Thread overview
Issues with std.net.curl on Win 10 x64
Mar 25, 2019
cptgrok
Mar 25, 2019
Andre Pany
Mar 25, 2019
cptgrok
Mar 25, 2019
Seb
Mar 25, 2019
Boris Carvajal
March 25, 2019
I need to review syslogs for over 160 systems monthly, and I am trying to write a utility to automate bulk downloads from a custom web service where they are hosted. I need to calculate a date range for the prior month, add start and end date and a serial number to the query string for each system, which is easy, and in a foreach(system; systems) loop in main() I call a function passing the string url in to download and write a log to file. For a small number of systems, it works.
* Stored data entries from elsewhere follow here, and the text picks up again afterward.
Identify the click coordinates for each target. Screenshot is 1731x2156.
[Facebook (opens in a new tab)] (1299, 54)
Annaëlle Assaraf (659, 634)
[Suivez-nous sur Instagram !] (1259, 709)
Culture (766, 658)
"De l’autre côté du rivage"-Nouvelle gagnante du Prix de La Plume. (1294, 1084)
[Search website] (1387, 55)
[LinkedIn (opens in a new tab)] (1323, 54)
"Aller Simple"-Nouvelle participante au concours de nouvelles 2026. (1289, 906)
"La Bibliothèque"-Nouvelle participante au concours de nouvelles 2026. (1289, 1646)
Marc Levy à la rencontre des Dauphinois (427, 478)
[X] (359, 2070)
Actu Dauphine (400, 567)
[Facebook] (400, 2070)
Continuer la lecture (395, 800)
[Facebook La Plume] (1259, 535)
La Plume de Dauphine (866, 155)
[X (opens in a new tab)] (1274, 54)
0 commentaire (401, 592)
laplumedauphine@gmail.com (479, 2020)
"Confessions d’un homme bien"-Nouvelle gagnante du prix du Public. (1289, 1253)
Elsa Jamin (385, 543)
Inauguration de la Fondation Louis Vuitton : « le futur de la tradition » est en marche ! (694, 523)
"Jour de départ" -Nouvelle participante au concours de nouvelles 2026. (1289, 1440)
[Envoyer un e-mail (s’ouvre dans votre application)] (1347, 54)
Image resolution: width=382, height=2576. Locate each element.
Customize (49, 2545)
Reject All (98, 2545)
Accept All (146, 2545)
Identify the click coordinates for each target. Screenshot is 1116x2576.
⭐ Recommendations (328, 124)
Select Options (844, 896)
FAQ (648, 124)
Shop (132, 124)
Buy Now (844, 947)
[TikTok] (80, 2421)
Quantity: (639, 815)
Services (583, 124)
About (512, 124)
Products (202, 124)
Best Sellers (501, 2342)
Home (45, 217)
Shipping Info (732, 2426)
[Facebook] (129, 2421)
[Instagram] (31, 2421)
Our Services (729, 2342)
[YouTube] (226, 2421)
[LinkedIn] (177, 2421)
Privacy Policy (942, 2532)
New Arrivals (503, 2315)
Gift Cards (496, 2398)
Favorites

My trouble is, using std.net.curl, if I use get(URL) to get the entire text in a single call and write to file, memory usage spirals out of control immediately and within 20 or so calls, gets to about 1.3 GB and the program crashes. If I use byLineAsync(URL), then foreach(line; range) write the lines to file one at a time the memory usage never gets above 5MB but it just hangs always at the 51st call in the loop regardless of what parameters are in the query string, or how much data I have downloaded. The program never terminates, even after hours, but I can't see ANY activity on the process, CPU, mem or network. I can break my download jobs into <=50 systems (and it seems to work), but that seems like sweeping something under the rug, probably leading to future issues.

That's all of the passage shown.